Par arrêt du 22 septembre 2022, le Conseil d’Etat annule l’arrêt rendu par la cour administrative d’appel. L’arrêt retient que le critère de la covisibilité avec des monuments historiques peut, contrairement à ce qui a été jugé en appel, utilement caractériser une atteinte à l’un des intérêts protégés à l’article R. 111-27 du code de l’urbanisme, y compris dans le cas où le projet de parc éolien devait s’implanter en dehors du périmètre de protection institué au titre des abords d’un monument historique.
Commentaire
En droit, pour mémoire, l’article R. 111-27 du code de l’urbanisme (anciennement article R. 111-21) prévoit que « Le projet peut être refusé ou n’être accepté que sous réserve de l’observation de prescriptions spéciales si les constructions, par leur situation, leur architecture, leurs dimensions ou l’aspect extérieur des (…) ouvrages à édifier (…), sont de nature à porter atteinte au caractère ou à l’intérêt des lieux avoisinants, aux sites, aux paysages naturels ou urbains ainsi qu’à la conservation des perspectives monumentales ». Ainsi, l’autorité administrative doit prendre en compte les intérêts mentionnés à cet article pour délivrer une autorisation de construire.

* **Entrées fournies**

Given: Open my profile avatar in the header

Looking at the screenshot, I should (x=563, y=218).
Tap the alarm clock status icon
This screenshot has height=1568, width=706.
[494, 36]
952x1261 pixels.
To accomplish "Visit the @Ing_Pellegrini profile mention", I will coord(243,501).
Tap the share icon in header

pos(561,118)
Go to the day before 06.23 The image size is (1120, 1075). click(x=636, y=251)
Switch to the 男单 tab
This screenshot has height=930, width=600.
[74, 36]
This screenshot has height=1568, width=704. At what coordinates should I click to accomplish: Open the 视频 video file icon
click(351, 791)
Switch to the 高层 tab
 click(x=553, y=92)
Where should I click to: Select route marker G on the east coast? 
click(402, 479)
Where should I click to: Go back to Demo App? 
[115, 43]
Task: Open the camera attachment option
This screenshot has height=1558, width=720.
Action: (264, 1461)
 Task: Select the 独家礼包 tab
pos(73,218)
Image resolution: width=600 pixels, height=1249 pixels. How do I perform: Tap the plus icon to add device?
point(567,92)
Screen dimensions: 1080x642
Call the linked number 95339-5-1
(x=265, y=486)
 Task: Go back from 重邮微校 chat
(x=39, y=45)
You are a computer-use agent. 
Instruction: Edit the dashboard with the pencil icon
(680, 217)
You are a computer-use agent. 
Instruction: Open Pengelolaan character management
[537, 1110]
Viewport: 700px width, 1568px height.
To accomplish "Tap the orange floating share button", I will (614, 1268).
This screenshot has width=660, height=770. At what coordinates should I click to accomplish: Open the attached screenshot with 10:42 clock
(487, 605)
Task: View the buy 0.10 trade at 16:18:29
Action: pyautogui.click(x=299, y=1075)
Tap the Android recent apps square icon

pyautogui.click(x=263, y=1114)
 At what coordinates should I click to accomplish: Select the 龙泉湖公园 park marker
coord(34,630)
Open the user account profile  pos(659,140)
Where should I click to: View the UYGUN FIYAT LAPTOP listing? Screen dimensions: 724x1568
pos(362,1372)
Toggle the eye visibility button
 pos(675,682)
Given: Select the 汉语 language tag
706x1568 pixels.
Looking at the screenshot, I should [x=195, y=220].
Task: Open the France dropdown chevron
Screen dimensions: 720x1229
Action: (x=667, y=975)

* **À compléter**
1. Traduisez en anglais cette phrase du texte à lire : « Ainsi, l’autorité administrative doit prendre en compte les intérêts mentionnés à cet article pour délivrer une autorisation de construire. »
2. D’après le texte à lire, quelle est la date de l’arrêt du Conseil d’État ?

* **Réponses dans l’ordre**
1. Thus, the administrative authority must take into account the interests mentioned in this article in order to issue a building permit.

2. Le 22 septembre 2022.